_EXERCISE PROMPT_:
Answer with a bare number: the count of lines in the records below that have the word "layout".
*** Opening of SOURCE RECORDS ***
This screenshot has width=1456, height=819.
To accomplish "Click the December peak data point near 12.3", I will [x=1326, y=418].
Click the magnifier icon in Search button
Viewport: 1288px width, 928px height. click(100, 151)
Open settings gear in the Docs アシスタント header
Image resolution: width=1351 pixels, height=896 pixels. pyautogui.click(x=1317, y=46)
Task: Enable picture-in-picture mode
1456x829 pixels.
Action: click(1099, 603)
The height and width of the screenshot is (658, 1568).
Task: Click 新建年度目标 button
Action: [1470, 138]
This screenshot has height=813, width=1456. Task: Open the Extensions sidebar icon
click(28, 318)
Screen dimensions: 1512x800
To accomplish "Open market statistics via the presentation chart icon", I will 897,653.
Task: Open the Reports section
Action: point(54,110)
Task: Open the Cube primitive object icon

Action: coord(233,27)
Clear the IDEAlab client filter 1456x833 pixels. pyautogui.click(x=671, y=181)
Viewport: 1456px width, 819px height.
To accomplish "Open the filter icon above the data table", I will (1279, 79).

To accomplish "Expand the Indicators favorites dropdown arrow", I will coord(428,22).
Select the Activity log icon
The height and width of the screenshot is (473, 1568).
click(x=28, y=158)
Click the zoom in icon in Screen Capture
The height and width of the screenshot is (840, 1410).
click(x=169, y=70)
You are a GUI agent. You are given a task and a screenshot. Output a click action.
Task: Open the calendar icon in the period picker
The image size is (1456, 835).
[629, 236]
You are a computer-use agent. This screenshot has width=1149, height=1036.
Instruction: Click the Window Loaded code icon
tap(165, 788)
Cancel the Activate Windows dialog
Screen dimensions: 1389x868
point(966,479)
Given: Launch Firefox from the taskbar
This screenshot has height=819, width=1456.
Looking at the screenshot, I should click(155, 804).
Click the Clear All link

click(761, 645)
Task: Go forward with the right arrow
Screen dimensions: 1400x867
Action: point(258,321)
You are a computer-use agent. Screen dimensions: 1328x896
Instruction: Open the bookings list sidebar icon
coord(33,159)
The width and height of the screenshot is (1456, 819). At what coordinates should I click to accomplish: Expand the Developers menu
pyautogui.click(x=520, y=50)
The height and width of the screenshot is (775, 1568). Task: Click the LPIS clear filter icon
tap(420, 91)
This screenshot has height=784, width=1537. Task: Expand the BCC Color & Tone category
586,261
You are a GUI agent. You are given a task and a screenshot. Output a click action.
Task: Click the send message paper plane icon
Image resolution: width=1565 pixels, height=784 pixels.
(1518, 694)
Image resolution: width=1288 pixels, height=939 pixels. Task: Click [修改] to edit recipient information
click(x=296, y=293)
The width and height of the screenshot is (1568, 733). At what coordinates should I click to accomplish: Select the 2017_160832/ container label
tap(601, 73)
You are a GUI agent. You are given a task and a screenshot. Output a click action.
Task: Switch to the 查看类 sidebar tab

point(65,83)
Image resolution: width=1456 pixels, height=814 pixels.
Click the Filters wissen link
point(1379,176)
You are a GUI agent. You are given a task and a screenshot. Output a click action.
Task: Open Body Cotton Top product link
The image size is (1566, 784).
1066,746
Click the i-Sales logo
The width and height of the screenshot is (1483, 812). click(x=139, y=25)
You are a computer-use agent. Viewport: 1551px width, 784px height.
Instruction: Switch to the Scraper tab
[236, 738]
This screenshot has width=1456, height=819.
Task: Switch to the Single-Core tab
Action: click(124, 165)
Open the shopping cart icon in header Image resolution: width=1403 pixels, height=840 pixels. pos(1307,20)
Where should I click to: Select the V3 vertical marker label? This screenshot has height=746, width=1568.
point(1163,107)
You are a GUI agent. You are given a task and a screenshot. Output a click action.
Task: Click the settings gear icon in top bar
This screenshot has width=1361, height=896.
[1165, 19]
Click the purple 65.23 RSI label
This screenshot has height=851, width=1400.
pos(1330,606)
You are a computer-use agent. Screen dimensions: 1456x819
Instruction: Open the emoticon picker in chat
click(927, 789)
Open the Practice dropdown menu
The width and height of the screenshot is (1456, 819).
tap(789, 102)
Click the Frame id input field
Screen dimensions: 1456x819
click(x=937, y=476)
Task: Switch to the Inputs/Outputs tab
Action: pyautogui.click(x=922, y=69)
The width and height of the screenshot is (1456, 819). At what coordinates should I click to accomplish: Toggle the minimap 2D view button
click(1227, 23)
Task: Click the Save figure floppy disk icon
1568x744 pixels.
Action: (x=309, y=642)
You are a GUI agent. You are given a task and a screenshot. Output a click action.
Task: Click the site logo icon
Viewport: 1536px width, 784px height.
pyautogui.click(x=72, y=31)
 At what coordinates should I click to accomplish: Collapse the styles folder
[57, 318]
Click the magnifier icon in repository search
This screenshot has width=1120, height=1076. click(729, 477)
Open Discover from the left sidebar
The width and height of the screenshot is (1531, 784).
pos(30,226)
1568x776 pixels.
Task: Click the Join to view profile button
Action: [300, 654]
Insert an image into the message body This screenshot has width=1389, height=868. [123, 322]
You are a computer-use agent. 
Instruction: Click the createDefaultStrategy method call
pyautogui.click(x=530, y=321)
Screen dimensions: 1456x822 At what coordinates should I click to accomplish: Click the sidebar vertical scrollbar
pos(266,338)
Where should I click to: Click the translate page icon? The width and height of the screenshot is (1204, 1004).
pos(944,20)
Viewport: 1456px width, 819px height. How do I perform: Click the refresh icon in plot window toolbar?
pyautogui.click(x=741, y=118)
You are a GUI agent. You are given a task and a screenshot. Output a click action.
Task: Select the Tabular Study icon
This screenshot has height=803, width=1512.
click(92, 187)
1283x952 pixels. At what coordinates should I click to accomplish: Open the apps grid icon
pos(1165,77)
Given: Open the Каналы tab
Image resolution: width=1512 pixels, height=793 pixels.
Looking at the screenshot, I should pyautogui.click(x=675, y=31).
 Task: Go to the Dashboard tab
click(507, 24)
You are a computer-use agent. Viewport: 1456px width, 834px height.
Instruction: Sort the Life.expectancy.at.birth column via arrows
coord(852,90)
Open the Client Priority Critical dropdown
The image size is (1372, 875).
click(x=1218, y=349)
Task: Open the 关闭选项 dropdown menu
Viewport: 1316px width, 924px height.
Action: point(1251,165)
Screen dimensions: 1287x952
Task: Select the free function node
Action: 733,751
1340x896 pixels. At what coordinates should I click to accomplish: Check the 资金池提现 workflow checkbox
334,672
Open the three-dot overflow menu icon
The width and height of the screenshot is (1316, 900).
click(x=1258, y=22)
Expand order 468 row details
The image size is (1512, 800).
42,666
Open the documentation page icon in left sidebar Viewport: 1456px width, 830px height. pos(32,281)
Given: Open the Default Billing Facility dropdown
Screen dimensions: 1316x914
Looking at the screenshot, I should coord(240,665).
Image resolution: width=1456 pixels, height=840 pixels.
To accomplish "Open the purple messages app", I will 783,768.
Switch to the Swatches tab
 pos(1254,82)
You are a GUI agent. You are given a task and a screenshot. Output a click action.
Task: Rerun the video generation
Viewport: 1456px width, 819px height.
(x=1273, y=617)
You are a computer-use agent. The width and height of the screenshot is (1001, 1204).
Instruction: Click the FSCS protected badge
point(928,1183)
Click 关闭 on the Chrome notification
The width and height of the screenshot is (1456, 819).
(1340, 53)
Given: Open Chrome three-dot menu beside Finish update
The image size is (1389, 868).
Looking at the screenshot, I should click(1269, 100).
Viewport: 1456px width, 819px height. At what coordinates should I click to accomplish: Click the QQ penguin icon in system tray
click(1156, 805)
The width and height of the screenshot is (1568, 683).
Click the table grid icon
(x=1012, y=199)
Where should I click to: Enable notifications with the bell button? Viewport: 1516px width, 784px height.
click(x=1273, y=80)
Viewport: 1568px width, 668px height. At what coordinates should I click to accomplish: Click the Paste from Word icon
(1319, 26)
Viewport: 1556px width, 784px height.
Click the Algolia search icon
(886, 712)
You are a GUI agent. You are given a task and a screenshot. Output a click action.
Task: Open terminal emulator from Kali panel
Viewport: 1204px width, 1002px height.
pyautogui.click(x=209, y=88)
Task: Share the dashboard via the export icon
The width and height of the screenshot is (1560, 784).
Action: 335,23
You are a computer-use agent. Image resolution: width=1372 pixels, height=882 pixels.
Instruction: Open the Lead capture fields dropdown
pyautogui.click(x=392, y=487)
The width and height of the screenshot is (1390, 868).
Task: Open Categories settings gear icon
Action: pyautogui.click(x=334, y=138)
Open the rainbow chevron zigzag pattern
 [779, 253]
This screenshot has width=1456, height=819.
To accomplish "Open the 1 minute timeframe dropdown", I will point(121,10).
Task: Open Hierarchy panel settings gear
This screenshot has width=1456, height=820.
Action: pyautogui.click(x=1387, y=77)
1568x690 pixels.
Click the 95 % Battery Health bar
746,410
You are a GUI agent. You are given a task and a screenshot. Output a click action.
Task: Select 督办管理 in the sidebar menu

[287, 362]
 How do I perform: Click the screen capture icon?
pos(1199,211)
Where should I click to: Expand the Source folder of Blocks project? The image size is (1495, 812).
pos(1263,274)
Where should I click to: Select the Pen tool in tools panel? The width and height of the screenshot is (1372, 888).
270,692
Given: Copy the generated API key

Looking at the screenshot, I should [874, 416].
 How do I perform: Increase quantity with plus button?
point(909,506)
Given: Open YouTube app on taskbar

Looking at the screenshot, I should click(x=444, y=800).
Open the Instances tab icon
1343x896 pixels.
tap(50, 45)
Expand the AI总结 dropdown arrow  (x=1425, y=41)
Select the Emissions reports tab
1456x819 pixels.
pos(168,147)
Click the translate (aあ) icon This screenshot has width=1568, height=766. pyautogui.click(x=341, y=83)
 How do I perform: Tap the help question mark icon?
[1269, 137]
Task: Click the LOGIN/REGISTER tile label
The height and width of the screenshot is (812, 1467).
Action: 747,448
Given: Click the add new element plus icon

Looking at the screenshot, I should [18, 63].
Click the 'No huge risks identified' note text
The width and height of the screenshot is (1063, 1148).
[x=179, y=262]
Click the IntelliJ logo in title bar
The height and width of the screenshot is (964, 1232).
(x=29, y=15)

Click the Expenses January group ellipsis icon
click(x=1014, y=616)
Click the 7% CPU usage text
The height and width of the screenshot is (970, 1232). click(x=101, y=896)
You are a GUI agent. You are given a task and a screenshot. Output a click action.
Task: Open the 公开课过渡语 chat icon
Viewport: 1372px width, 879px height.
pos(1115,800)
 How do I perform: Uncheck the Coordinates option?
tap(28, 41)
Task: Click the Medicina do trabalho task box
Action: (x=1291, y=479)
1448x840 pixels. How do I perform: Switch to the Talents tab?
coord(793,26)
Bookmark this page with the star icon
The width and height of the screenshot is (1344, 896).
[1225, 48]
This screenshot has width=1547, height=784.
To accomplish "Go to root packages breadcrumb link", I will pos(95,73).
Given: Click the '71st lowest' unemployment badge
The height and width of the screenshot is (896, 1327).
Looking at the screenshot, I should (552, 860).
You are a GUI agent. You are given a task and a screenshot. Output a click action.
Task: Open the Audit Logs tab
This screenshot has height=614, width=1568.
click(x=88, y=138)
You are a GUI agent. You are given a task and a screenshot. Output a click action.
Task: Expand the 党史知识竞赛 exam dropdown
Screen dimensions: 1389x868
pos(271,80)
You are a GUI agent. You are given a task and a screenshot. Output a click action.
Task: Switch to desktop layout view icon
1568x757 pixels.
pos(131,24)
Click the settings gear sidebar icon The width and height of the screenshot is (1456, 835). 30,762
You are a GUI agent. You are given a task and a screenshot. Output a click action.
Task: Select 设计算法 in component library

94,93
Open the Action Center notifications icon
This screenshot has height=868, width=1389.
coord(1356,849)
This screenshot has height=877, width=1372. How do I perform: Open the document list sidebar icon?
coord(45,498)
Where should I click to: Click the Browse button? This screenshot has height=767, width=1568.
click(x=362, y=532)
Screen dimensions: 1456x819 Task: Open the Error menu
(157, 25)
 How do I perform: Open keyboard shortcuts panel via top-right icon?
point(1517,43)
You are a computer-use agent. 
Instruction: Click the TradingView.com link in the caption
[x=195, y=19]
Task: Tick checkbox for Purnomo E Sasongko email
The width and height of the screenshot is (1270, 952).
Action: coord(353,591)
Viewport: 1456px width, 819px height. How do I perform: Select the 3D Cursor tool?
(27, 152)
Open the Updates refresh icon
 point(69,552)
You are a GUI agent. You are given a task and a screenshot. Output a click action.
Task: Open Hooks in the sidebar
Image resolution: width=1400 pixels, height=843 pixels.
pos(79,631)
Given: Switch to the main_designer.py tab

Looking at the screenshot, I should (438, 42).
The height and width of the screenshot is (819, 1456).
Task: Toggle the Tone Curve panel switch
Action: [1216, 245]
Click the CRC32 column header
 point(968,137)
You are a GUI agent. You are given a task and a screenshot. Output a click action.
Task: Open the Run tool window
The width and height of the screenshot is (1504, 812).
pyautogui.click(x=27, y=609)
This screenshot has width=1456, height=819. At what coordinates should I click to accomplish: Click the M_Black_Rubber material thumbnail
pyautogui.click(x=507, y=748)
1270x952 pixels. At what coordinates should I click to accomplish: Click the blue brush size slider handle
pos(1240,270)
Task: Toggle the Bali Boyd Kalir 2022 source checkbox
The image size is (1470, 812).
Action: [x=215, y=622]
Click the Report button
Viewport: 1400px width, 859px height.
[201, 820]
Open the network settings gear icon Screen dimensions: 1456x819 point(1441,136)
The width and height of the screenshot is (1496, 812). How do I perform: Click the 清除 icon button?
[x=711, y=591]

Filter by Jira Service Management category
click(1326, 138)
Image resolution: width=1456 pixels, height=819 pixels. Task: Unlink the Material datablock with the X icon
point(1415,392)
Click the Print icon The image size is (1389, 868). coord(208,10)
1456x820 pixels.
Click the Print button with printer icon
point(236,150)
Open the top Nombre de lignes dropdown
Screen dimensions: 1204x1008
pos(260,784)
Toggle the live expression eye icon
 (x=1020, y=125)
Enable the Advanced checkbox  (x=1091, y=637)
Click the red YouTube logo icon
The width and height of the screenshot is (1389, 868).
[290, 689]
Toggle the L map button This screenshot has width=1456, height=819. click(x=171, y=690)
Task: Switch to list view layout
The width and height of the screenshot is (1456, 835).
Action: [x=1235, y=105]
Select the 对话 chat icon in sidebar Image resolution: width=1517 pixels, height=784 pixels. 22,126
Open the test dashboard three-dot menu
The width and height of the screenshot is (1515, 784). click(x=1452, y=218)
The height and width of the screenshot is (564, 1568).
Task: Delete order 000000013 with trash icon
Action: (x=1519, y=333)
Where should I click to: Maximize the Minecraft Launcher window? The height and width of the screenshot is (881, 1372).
*** Close of SOURCE RECORDS ***
_RESULT OF THE EXERCISE_:
2